Maar Anna en Mazarin wachtten af en hielden het hoofd van Lodewijk zorgvuldig verborgen onder een stolp van gulden onwetendheid die hen in staat stelde ongestoord te regeren. De jonge vorst had niets in de gaten: hij hield van pleziertjes, balletten, muziek, en liet Mazarin besturen. Lodewijk leek nooit met zijn hoofd bij de toekomstige, onvermijdelijke, vreselijke regeringsverantwoordelijkheden te zijn. Hij leek even zacht en apatisch als zijn vader, Lodewijk xiii, die hij nagenoeg niet had gekend. Zelfs de drie jaar ballingschap vanwege de Fronde, die hij op de prille leeftijd van tien jaar had doorstaan toen zijn vader al dood was, leken bij hem niets meer dan een kortstondige, kinderlijke ontheemding te hebben teweeggebracht.

‘Neemt u me niet kwalijk,’ viel ik Atto in de rede, ‘maar hoe bestaat het dat uit zo’n zachtaardige, kwetsbare persoon de allerchristelijkste koning te voorschijn is gekomen?’

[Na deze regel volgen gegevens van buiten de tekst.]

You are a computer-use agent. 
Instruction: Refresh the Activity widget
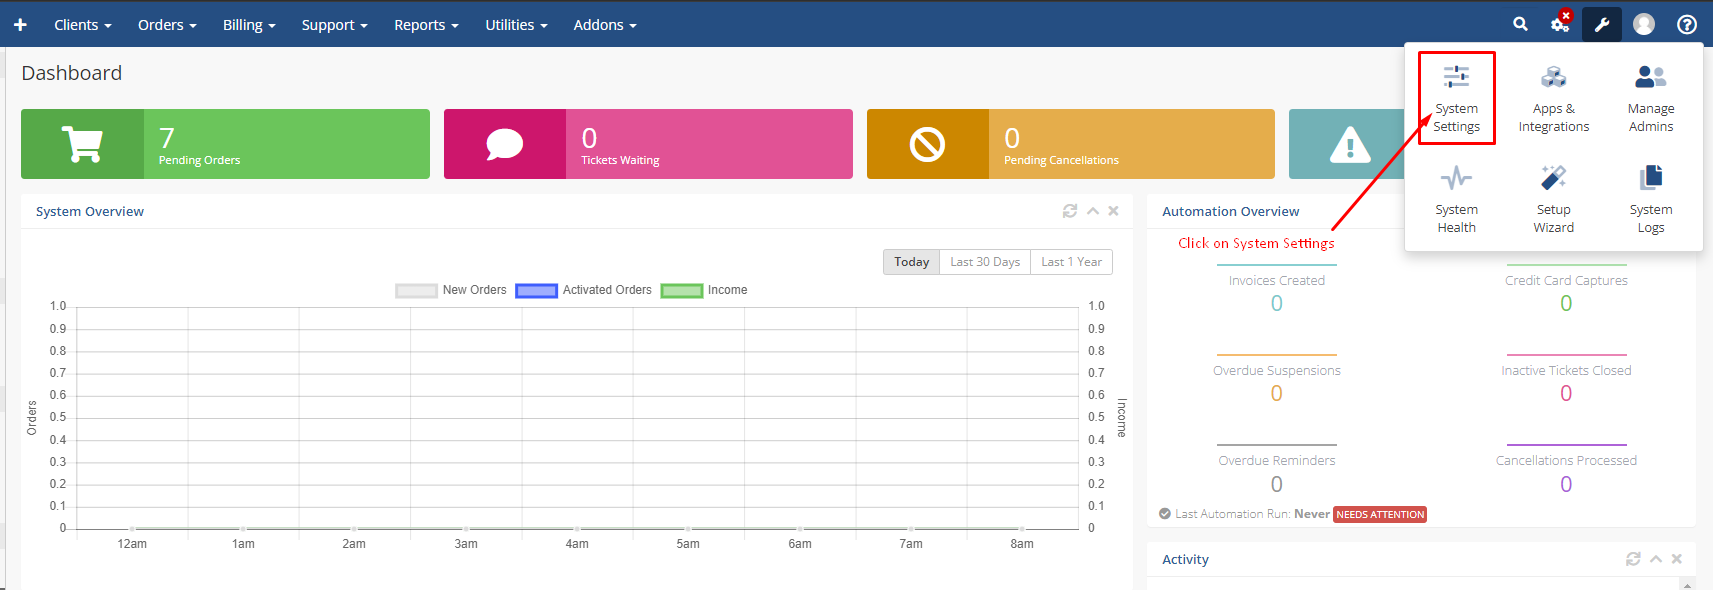[1633, 559]
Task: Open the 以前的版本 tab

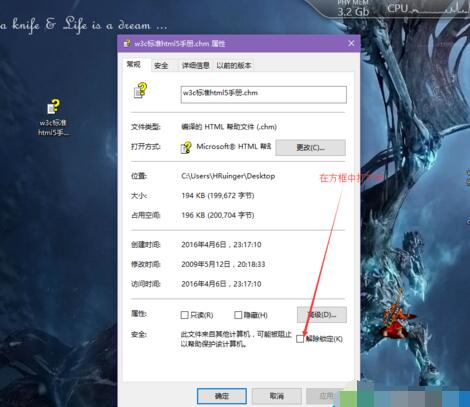Action: [x=234, y=66]
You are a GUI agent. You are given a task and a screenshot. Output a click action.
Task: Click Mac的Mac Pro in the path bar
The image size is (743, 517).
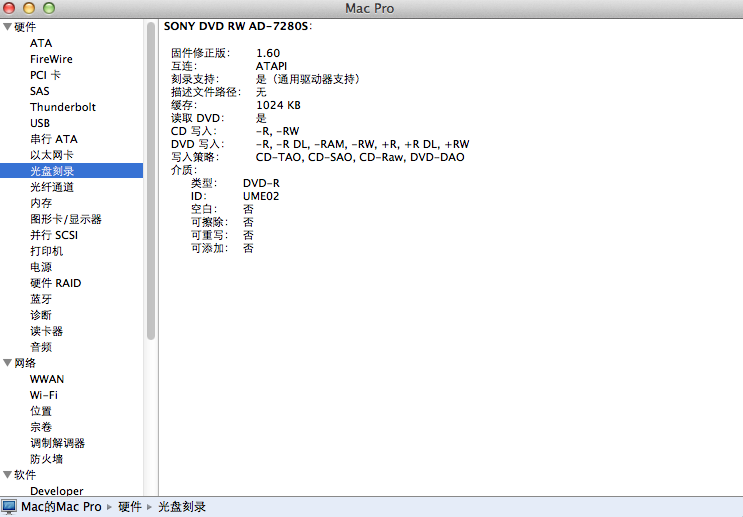[x=61, y=507]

‘Dat is een raadsel, en behalve met de feiten die ik je nu ga vertellen kan niemand het verklaren. Er is altijd gezegd dat hij veranderde door de Fronde, dat de opstand van het volk en de adel hem de revanche voor de jaren daarna dicteerde. Geklets! Er lag meer dan tien jaar tussen het uitbreken van de Fronde en de plotselinge gemoedsverandering van de koning. Dat was dus niet de oorzaak. Zijne Majesteit is een schuchtere jongeman en een dromer gebleven tot aan 1660, bijna tot aan zijn huwelijk. Een jaar later was hij de onbuigbare soeverein geworden van wie jij ook zoveel hebt gehoord. En weet je wat er in dat jaar was gebeurd?’

‘De gedwongen scheiding van juffertje Mancini?’ vroeg ik plat, terwijl Atto al knikte.

‘Wat een haat werd er over die twee arme jongelui uitgestort: de haat van de koningin-moeder, van Mazarin...’

‘Wat! Haar oom de kardinaal had er toch blij mee moeten zijn.’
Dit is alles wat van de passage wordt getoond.